» **WHAT IS NEEDED**: A single figure is wanted: the count of lines below containing the string "next".

» **DATA FOR REVIEW**:
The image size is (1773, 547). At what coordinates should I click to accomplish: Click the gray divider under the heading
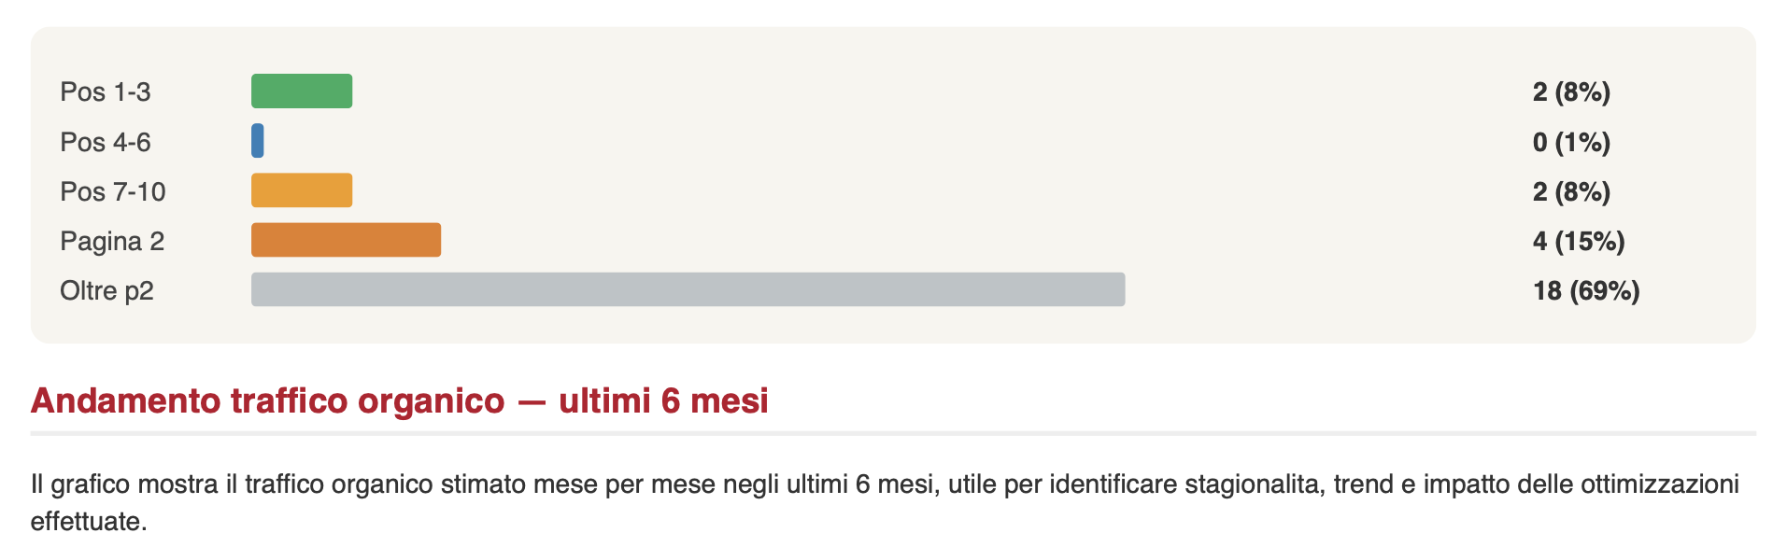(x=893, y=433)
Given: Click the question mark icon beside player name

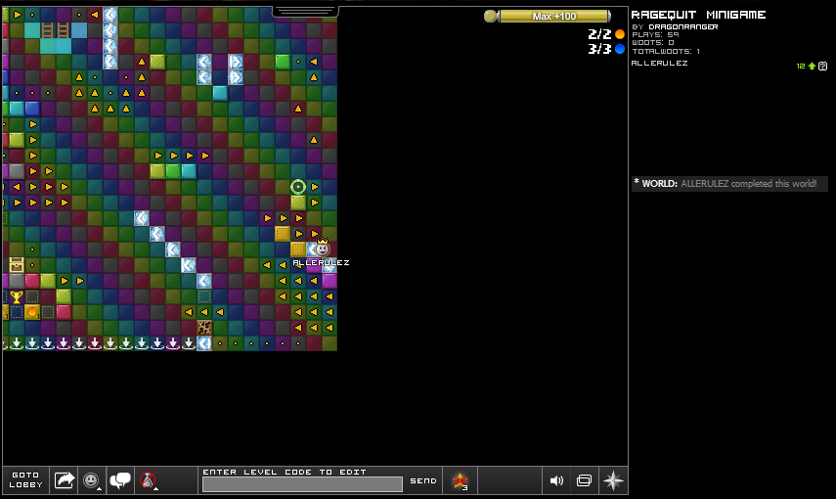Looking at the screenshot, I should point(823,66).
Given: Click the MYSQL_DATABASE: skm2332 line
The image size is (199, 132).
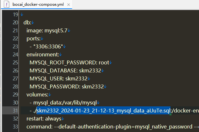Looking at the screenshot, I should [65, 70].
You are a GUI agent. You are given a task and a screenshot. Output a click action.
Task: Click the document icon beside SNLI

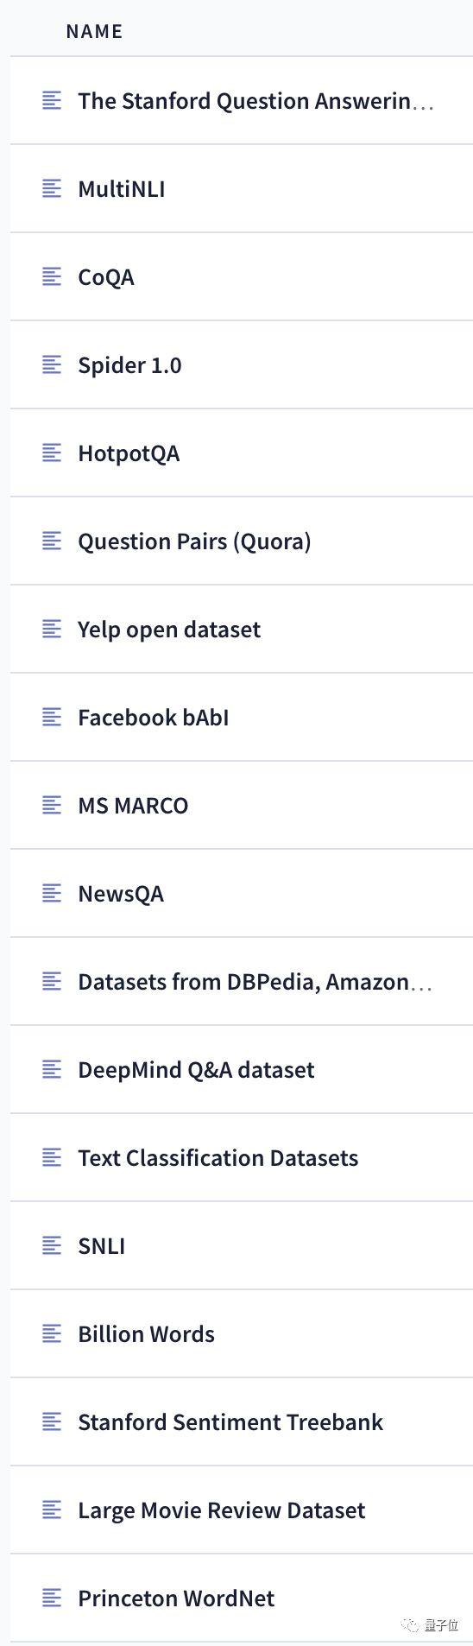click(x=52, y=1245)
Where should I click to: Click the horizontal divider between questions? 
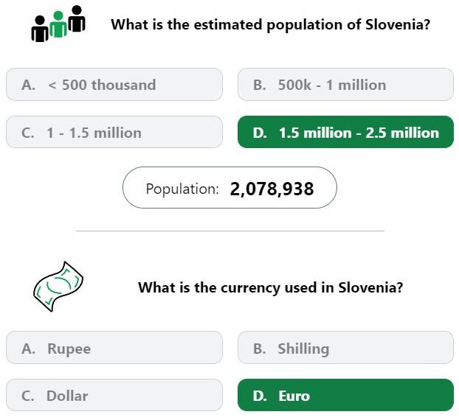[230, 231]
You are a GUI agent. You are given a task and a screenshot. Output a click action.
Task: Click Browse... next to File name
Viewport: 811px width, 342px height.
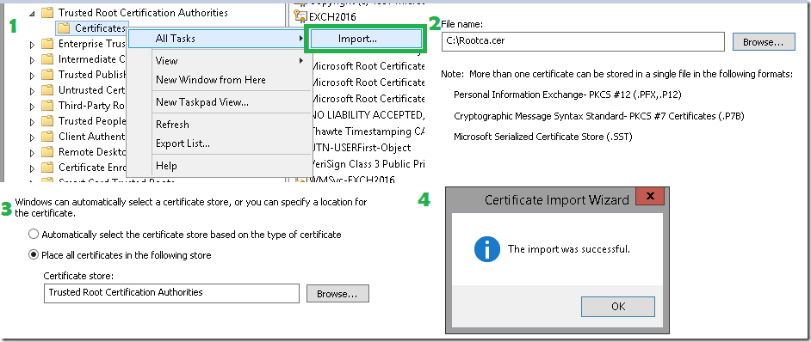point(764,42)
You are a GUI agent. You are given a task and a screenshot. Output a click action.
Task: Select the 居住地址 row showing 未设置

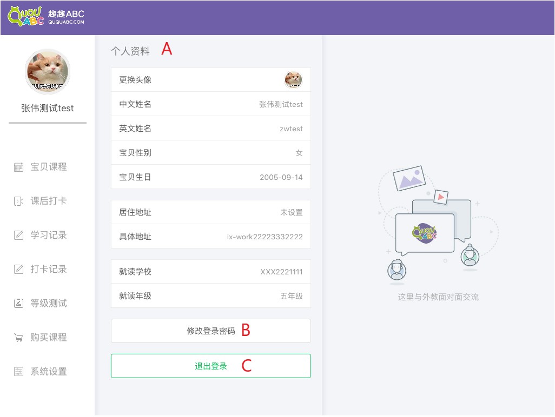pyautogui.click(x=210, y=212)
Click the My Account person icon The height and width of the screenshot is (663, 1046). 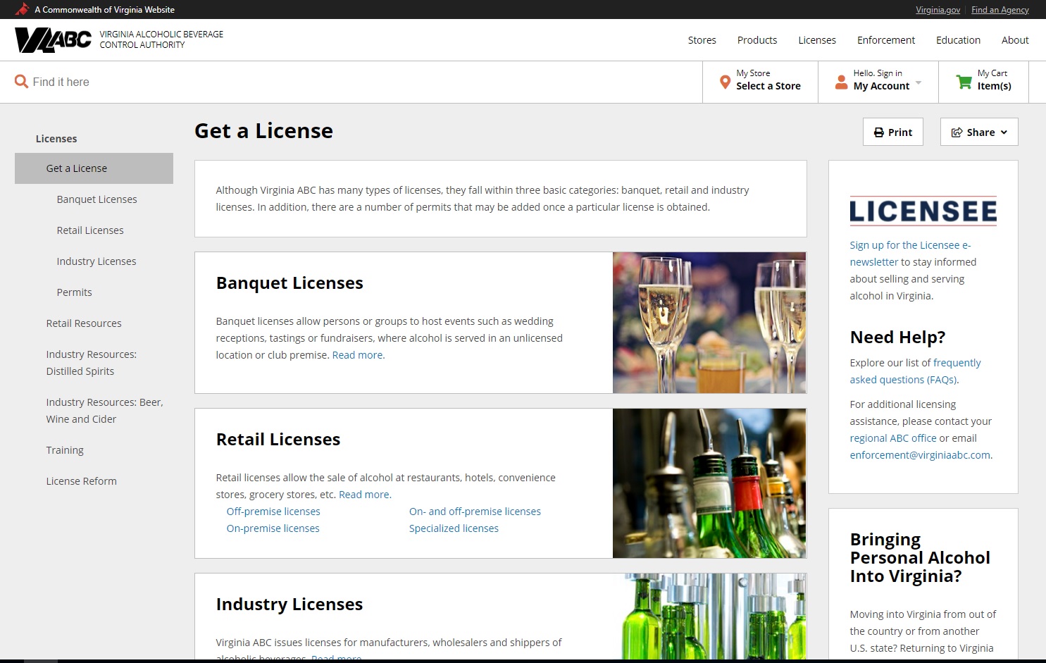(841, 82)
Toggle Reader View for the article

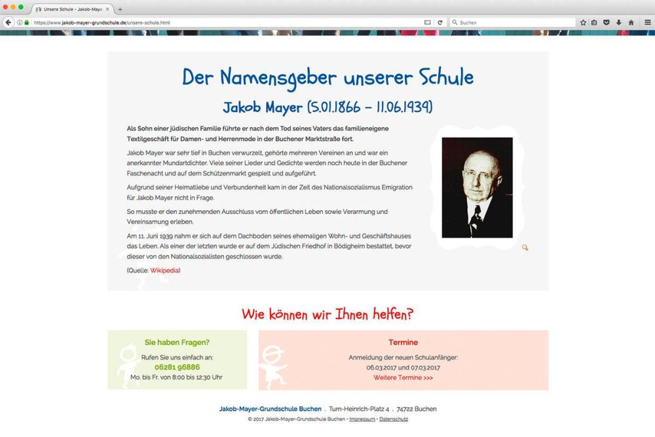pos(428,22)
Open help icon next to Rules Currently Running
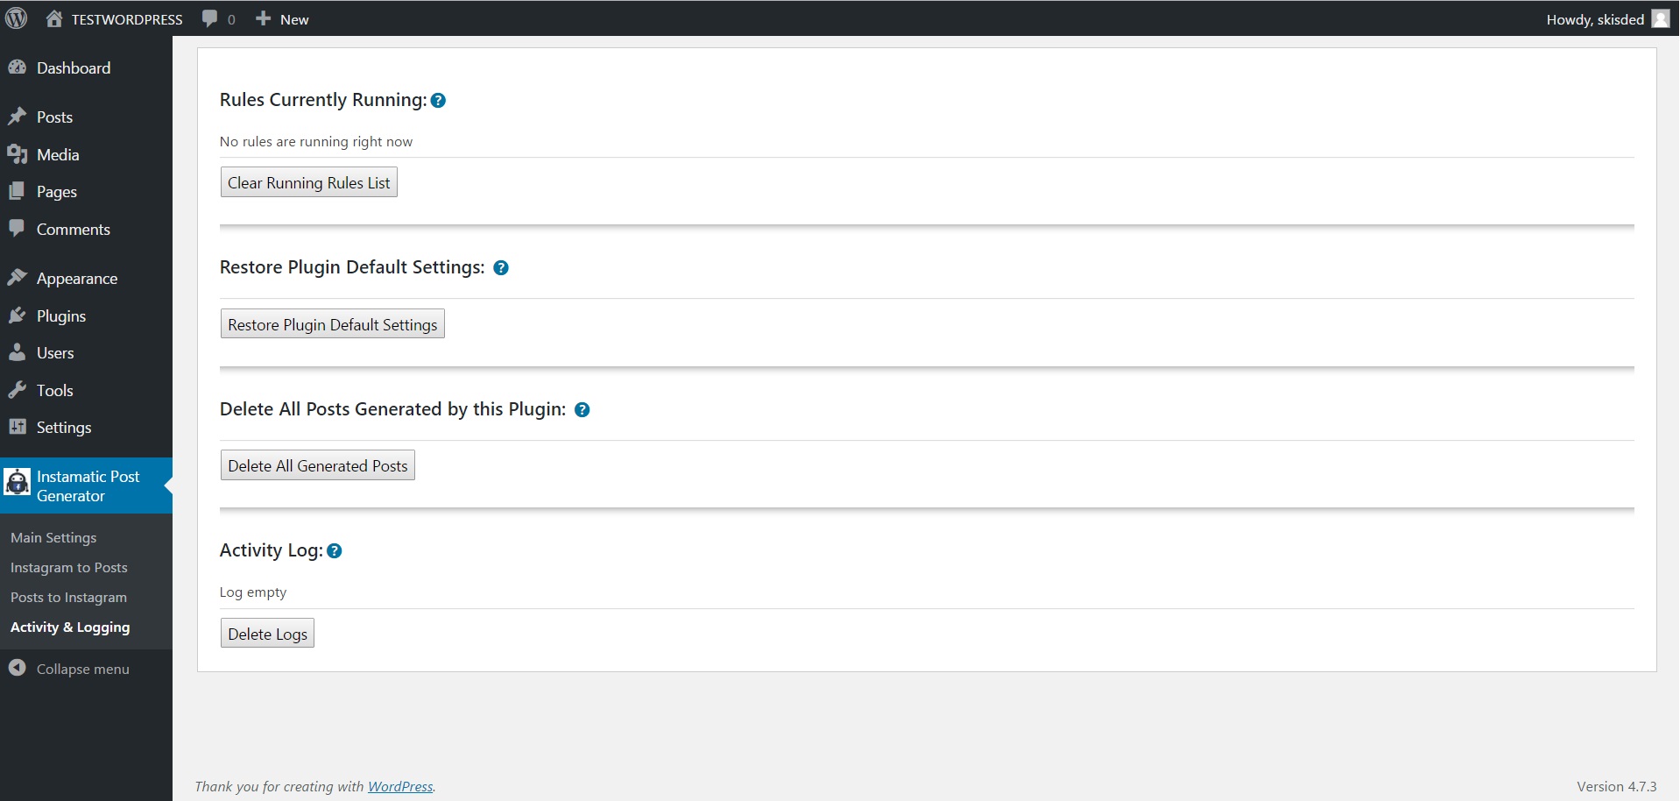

» **EXERCISE RESULT**: 2